Tyler Durden's picture




 

And so it escalates: first the head of the Argentine Central Bank was demonstratively sacked by the president, and now Argentina funds held at the Federal Reserve have been "embargoed" by US District Judge Thomas Griesa. We are doing a thesaurus check to see if embargoed is a synonym for confiscated. Wily old Ben - always coming up with new and improved ways to create funding crises thousands of miles away (as long as they are not at the Marriner Eccles building). We are confused how gold has so far managed to escape the same "embargo" fate as the South American country.

Dow Jones reports:

BUENOS AIRES (Dow Jones)--U.S. District Judge Thomas Griesa has embargoed U.S. accounts held by the Argentine central bank, a central bank official said Tuesday.

The court ruling froze the central bank's accounts at the Federal Reserve, the official said.
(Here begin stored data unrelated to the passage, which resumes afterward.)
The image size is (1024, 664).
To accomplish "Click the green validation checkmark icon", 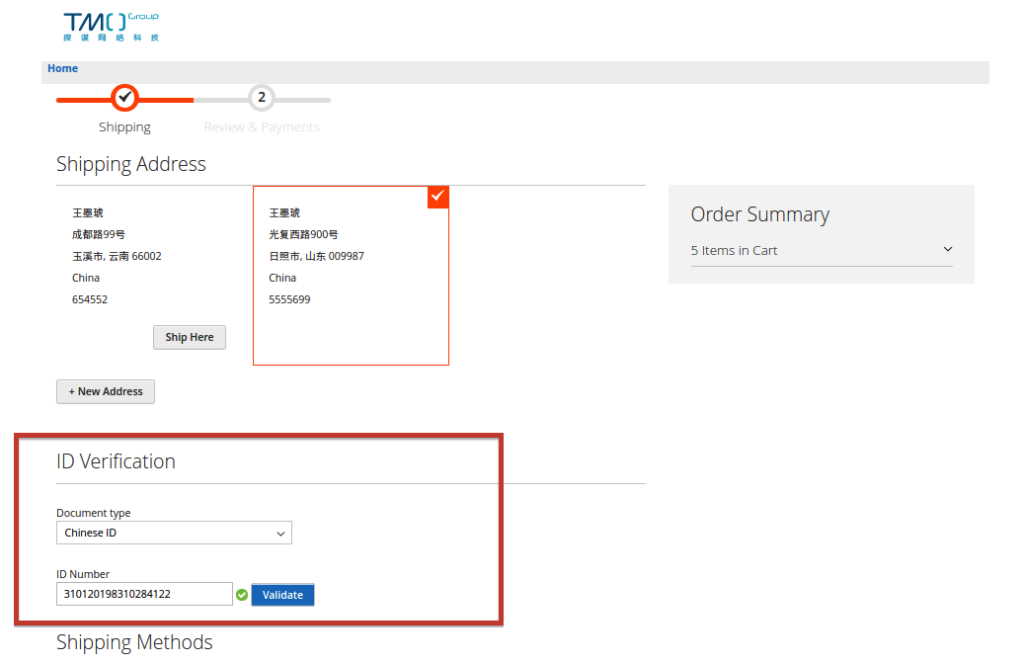I will pos(242,595).
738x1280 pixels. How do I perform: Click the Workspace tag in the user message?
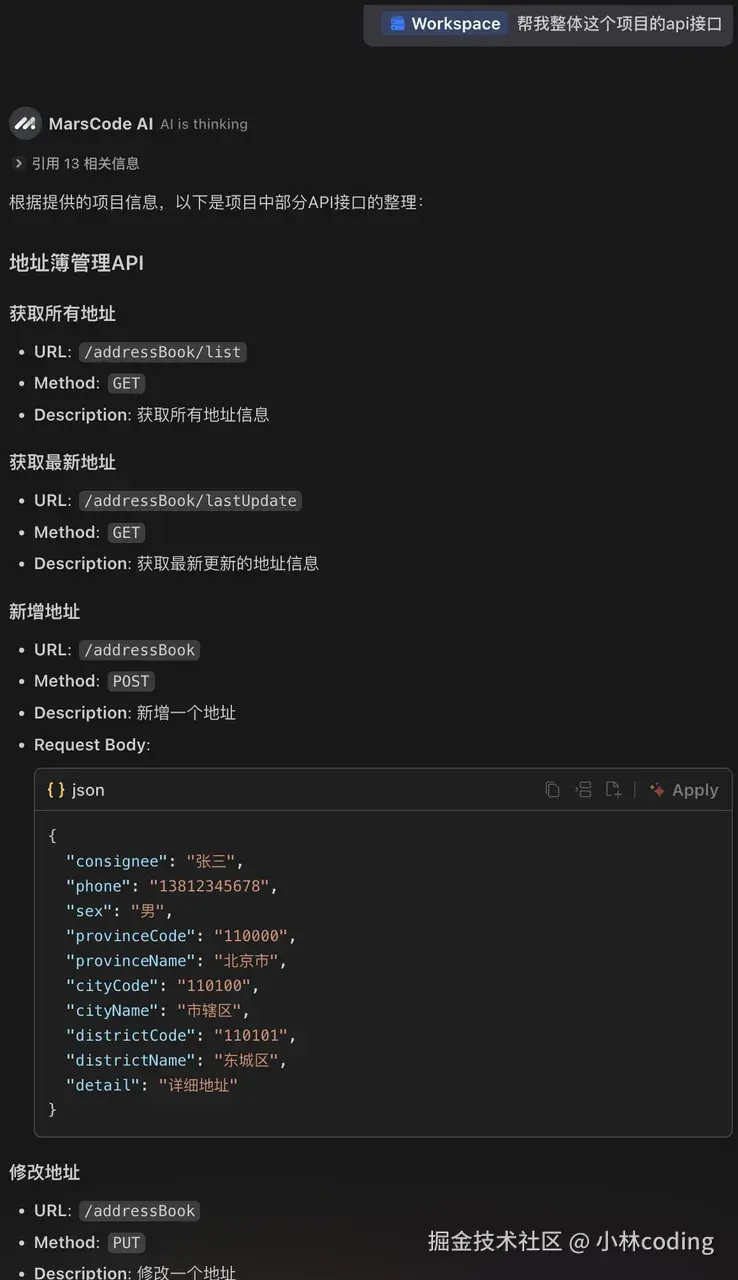(x=443, y=23)
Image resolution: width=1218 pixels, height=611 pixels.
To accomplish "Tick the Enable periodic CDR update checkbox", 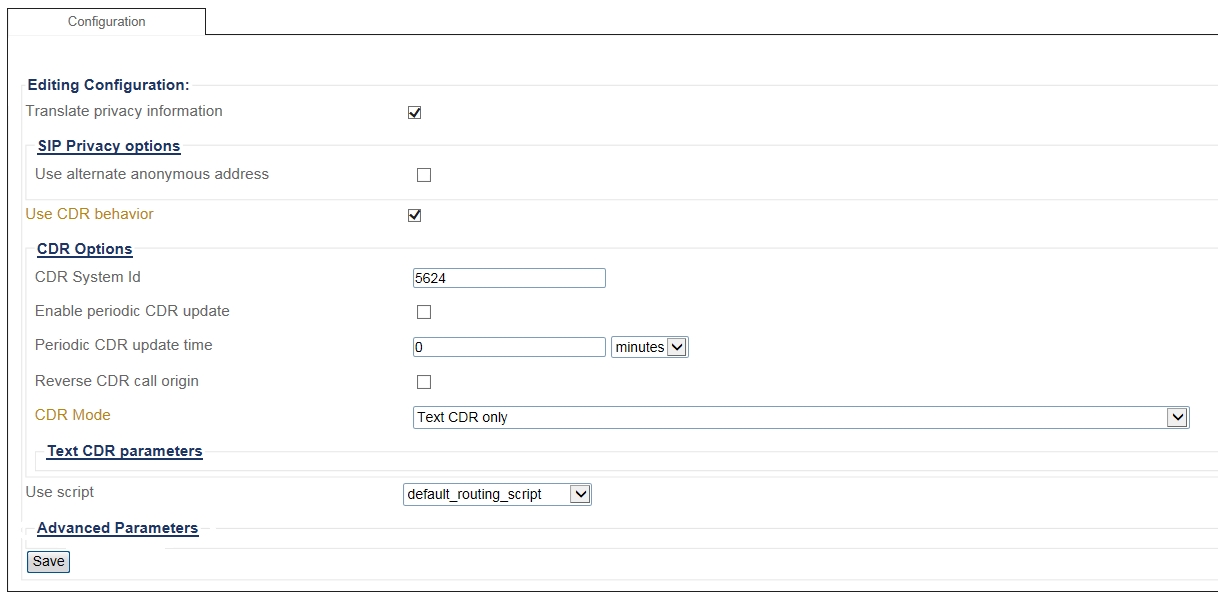I will 424,312.
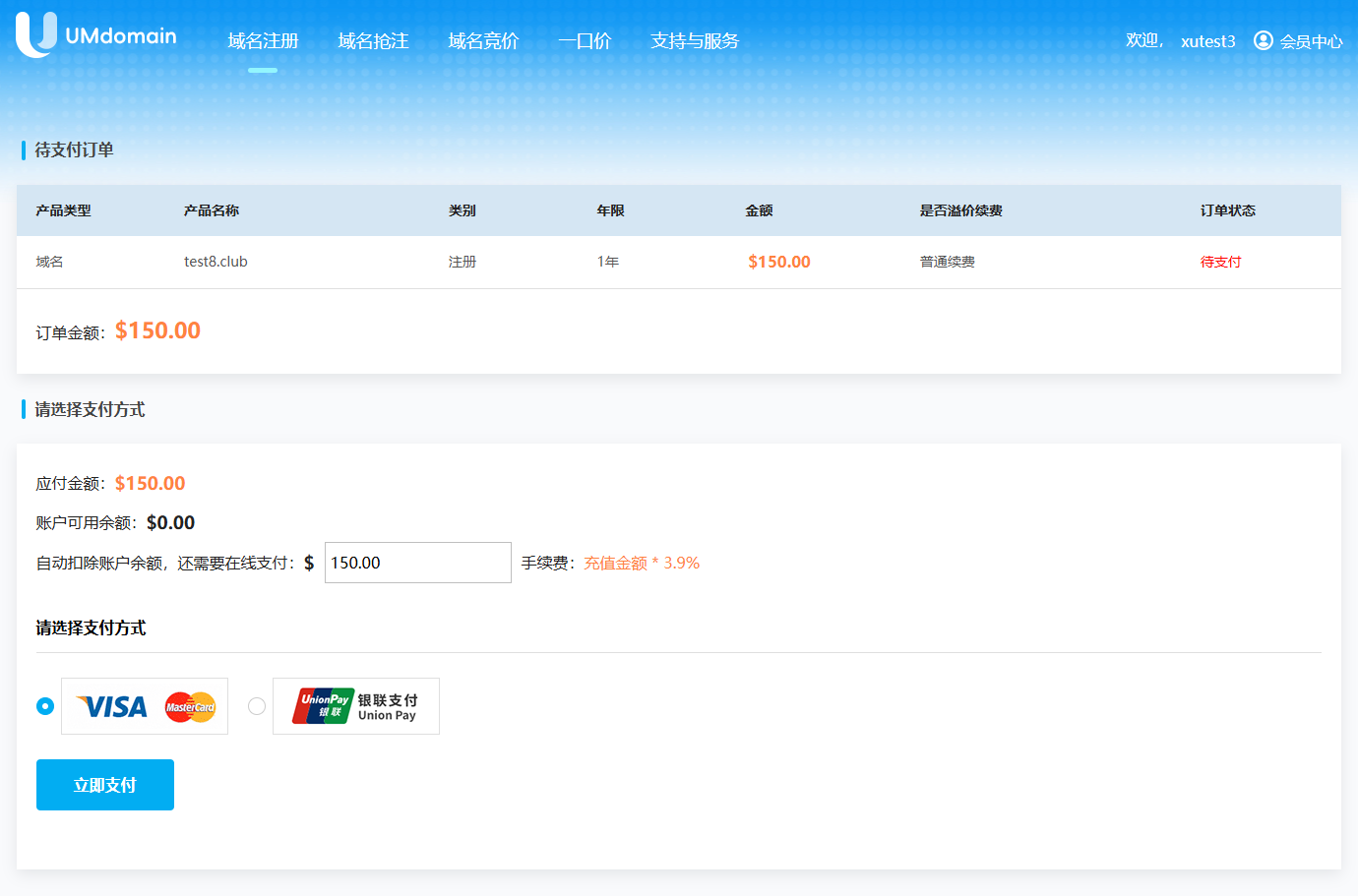
Task: Click the UMdomain logo
Action: point(96,35)
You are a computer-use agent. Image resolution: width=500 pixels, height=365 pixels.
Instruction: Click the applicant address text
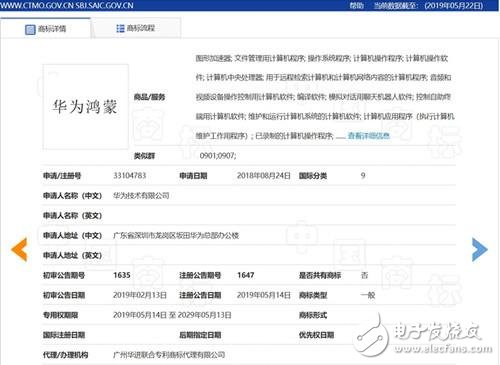[176, 236]
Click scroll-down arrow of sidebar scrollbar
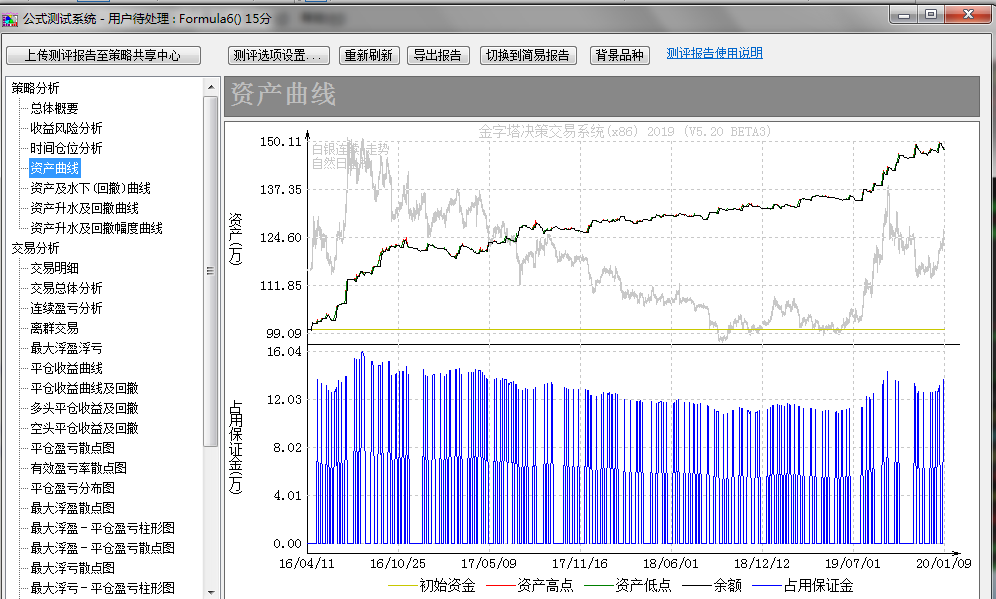The image size is (996, 599). (210, 591)
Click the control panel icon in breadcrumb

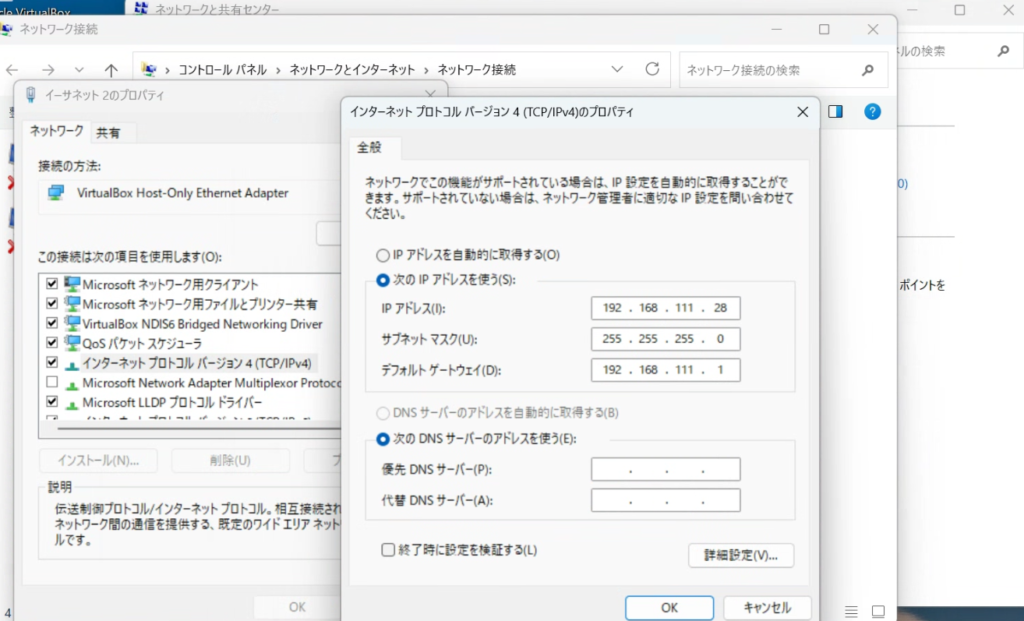[x=150, y=70]
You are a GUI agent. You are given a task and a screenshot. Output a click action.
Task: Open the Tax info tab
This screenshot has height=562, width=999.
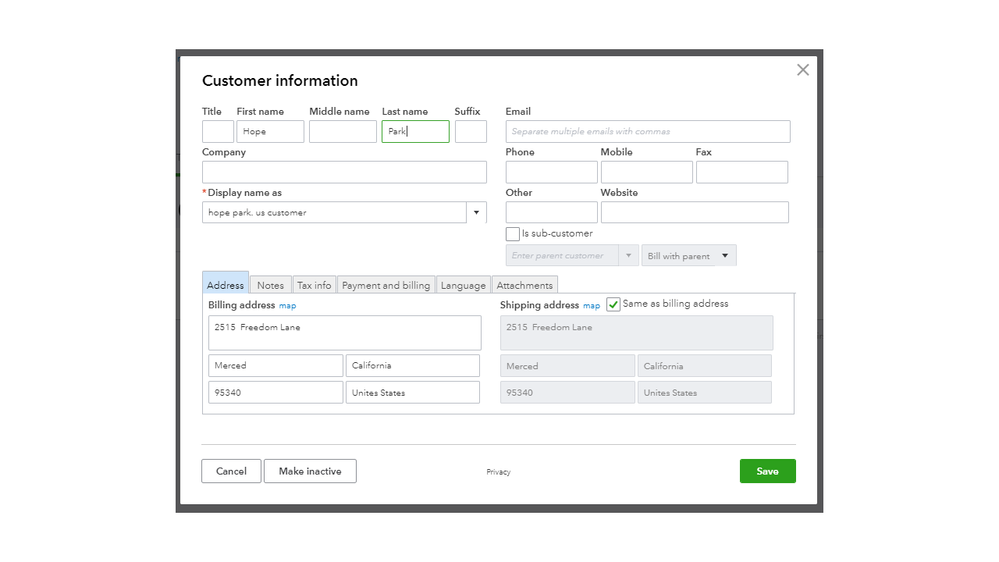314,285
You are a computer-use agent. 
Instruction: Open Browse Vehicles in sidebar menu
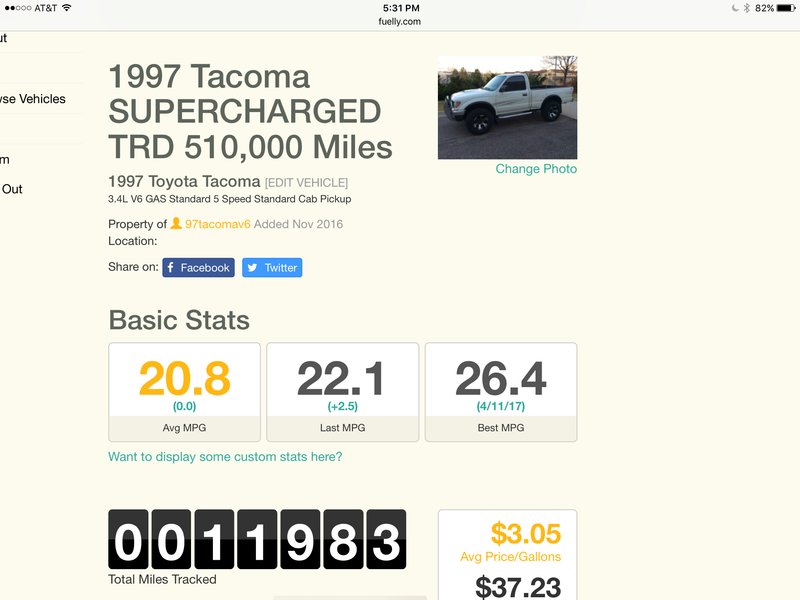click(33, 99)
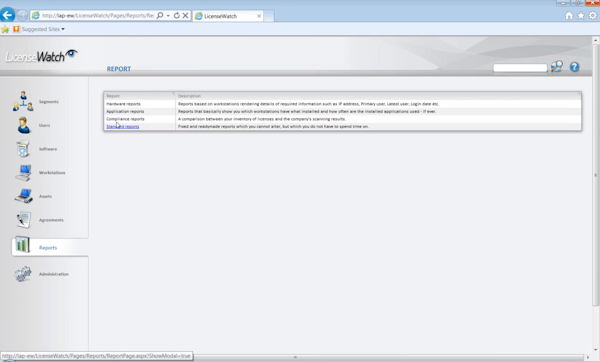Open the Users sidebar icon
Screen dimensions: 600x362
(x=23, y=125)
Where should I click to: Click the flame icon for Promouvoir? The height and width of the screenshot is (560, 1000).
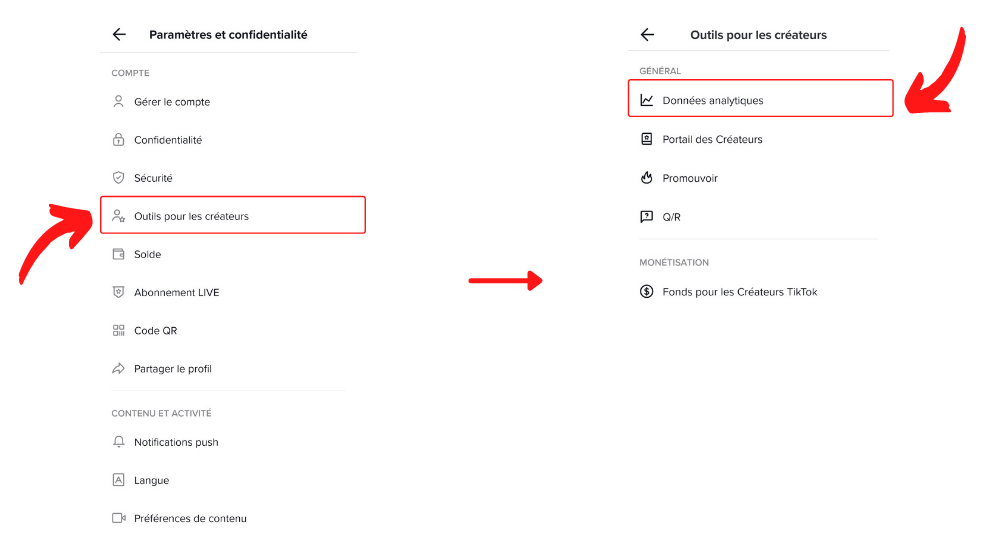(x=647, y=178)
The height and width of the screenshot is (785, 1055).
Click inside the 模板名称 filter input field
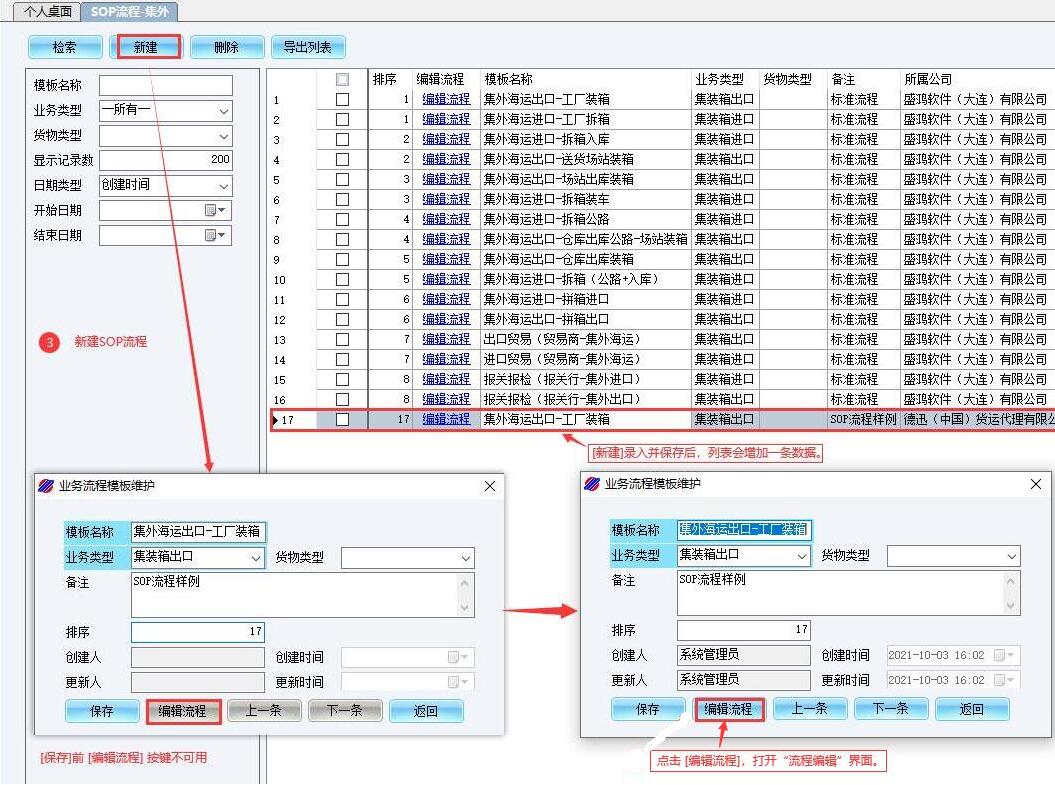point(165,86)
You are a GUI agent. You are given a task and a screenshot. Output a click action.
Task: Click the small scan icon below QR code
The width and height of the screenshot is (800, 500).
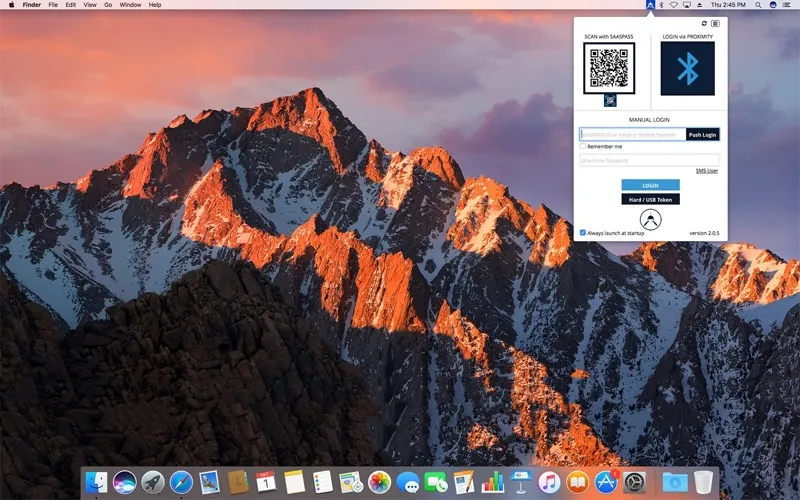click(610, 100)
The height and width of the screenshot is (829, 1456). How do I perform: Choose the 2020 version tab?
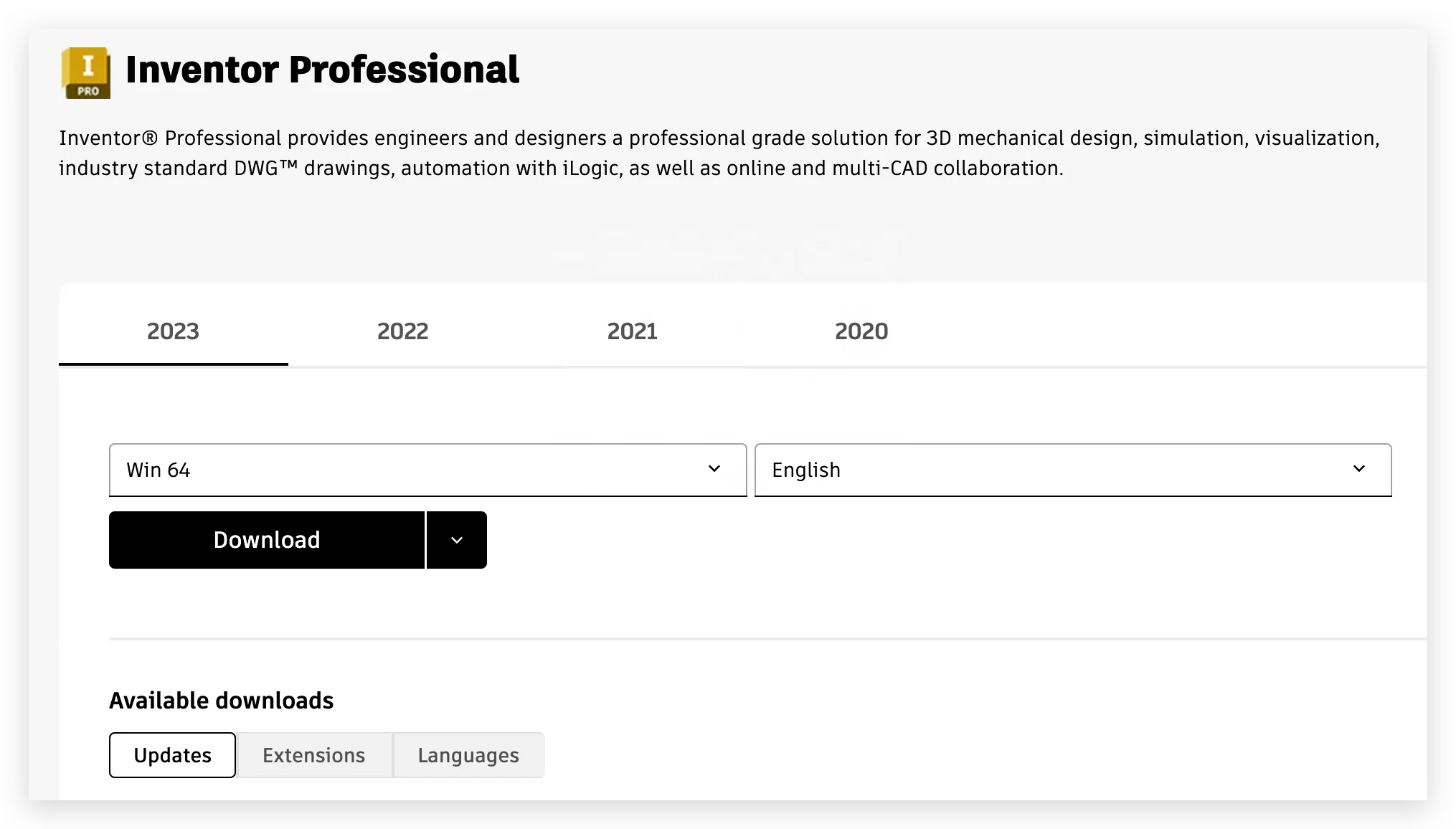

The ruling "clearly mentioned" the decree signed in December by President Cristina Fernandez, which allowed the government to settle debts using central bank reserves, the official said. The official said he didn't know how much money was in the account, but that
the levels had been reduced to a minimum "given the risk which existed." Legal experts had said that the decree could open the way for creditors holding defaulted bonds to settle claims against Argentina by seizing the central bank's reserves.
Clerks in Judge Griesa's office weren't available for comment.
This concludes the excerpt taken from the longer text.